My conversations with Phoebe took on a different, quasi-legal cast. When she was working the evidence of her canine-enriched peers especially hard, I would sometimes cross-examine her and introduce conflicting testimony. I'd name all the families we knew that didn't have dogs.
"What about Jeanne?" I said. "Or Camille? They don't have dogs."
"Jeanne's dad's allergic," Phoebe answered. "Camille's family lives in an apartment. They're not allowed to have dogs."
"And Sophie?" I continued. "They've got a big house."
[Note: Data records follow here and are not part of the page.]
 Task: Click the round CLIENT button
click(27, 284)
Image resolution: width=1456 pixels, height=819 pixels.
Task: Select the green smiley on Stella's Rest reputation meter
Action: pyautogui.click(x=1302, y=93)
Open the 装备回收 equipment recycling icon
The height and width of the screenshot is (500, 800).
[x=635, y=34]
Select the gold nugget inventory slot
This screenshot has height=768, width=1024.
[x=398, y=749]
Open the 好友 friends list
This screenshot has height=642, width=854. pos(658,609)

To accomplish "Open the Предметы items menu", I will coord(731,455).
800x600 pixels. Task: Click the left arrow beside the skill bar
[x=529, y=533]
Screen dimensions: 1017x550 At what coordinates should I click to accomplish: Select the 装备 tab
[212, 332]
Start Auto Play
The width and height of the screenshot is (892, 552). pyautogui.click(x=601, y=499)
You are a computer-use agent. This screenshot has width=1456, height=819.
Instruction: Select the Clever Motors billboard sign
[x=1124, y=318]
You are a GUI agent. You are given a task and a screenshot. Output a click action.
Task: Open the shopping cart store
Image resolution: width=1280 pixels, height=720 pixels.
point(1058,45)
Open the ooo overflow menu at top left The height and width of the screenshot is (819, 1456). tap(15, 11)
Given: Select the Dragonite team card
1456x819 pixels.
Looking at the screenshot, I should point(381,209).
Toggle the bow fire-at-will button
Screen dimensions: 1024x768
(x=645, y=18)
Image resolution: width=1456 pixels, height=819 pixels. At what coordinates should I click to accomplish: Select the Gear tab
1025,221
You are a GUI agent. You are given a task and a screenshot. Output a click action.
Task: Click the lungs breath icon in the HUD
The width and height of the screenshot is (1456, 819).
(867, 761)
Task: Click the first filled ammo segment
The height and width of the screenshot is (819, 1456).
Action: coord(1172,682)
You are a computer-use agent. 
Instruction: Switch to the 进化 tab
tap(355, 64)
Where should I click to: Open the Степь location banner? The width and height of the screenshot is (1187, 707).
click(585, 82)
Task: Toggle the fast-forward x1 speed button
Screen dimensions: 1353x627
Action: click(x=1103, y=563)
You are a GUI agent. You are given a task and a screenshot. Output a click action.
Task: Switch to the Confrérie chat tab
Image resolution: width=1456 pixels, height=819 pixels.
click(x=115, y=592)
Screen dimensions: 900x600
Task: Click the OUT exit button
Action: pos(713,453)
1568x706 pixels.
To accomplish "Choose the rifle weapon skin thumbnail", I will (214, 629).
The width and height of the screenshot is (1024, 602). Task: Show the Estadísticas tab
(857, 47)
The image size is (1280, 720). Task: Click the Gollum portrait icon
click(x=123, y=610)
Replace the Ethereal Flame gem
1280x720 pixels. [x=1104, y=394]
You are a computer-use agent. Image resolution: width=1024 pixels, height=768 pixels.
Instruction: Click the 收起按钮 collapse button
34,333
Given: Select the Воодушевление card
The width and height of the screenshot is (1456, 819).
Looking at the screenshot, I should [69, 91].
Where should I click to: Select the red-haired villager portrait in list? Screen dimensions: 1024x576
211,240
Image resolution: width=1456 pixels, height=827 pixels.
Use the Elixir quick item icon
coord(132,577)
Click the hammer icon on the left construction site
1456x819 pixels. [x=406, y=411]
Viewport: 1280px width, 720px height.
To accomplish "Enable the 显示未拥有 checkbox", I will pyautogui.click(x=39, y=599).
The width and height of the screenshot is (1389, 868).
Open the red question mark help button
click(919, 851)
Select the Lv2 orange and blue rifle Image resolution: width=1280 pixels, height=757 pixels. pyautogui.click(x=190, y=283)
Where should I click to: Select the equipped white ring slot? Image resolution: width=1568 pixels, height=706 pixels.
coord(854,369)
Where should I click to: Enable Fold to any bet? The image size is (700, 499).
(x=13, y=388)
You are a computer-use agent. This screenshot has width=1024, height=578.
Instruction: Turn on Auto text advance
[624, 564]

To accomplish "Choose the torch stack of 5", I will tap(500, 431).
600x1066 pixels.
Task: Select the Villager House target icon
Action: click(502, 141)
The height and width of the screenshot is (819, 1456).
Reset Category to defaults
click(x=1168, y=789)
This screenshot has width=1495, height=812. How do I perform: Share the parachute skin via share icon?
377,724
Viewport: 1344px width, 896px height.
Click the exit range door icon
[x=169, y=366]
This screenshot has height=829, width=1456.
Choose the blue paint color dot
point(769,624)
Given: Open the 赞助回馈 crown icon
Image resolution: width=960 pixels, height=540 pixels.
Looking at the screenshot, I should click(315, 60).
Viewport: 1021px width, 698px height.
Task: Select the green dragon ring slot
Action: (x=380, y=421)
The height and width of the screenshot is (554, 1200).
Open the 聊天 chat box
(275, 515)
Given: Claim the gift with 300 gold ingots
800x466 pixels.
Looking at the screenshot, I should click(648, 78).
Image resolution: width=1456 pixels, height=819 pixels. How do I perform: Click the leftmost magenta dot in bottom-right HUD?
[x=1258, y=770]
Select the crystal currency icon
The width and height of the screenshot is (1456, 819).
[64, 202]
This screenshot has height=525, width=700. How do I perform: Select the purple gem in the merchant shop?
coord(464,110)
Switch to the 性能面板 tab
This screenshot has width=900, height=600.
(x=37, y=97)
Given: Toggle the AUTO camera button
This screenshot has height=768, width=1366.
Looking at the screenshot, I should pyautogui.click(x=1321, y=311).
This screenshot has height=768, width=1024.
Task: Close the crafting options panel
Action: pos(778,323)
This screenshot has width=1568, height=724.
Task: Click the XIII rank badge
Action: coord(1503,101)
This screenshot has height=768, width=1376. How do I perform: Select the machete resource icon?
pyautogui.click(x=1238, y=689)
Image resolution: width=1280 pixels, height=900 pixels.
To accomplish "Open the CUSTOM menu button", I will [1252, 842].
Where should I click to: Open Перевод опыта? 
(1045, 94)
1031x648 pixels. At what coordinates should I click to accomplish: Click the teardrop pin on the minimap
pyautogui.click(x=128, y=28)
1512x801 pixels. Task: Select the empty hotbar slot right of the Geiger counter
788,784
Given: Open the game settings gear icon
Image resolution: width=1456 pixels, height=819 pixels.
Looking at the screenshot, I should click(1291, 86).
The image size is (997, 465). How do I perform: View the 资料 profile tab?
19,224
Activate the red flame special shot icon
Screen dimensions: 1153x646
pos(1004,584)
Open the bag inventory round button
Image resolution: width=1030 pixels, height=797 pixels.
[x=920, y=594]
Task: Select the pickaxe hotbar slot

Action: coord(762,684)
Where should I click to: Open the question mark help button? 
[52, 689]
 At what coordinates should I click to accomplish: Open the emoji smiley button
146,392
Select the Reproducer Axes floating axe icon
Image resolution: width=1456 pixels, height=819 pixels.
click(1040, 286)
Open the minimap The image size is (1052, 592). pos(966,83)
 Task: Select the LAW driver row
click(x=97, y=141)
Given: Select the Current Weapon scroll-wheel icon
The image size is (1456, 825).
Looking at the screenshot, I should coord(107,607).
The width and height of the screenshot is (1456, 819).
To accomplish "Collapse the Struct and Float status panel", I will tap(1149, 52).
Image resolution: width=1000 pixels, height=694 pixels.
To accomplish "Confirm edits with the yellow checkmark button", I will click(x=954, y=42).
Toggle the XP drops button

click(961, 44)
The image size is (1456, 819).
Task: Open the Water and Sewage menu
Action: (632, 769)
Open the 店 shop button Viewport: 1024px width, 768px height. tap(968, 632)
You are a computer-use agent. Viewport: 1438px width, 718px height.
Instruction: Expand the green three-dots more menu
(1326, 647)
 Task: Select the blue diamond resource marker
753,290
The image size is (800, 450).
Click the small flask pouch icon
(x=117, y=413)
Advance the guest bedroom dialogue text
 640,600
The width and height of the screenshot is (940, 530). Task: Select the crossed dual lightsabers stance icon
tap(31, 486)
"Sophie doesn't want a dog. She likes birds." There was a pointed pause. "And she's got a bird." She added the name for emphasis: "Fellini."
"Well," I said, "we're not like other families. We do things our own way, in our own time."
"I know," Phoebe said. "I know."
Ecstasy was almost certainly a lost cause once Phoebe had declared her aversion to the way the dog felt to her. But I wasn't ready to give up.
"Wait here," I told her. "I'm going to go find Mommy." I glanced over my shoulder at Ecstasy as I left. She had resumed her customary spot in the cage, lying down now on the bare floor. It seemed a little odd that she avoided her blanket.
Sally was outside, taking one of her frequent breaks from the animal-shelter chaos that tended to produce a headache and/or hay fever attack. She stood at the edge of the parking lot, looking through a hedge at the back of a 7-Eleven.
"Come back inside," I said. "I think we may have found one." At some level I must have thought that if I just didn't mention that Phoebe had already spurned her, Ecstasy still might have a chance. After Sally said something back to me that I didn't hear, we walked in past the front desk, where a family with three small children was rejoicing over the big grungy Akita mix they'd just adopted, and headed for Ecstasy's aisle. Phoebe was nowhere in sight.
Sally did pretty much exactly what Phoebe had. She peered into the cage, leaned down, and got the dog to come over and inspect her hand. I leaned down, too, and made my first physical contact with Ecstasy. I noticed that her nose was a little warm, but her fur felt smooth, not "funny" at all.
"She's nice," I murmured, trying not to disturb the intimacy the three of us had achieved down there by the base of the cage.
The shelter was strangely quiet at that moment. "Her sign says she's gentle and good with children," I said. "You can tell that.
She's not skittish all."
Sally went on petting Ecstasy's head and neck and even got a finger behind one of her large pointy ears to scratch. The dog looked blissfully contented, as if she'd been drugged. Her eyes lolled upward. Even as she kept scratching, my wife threw a skeptical look in my direction.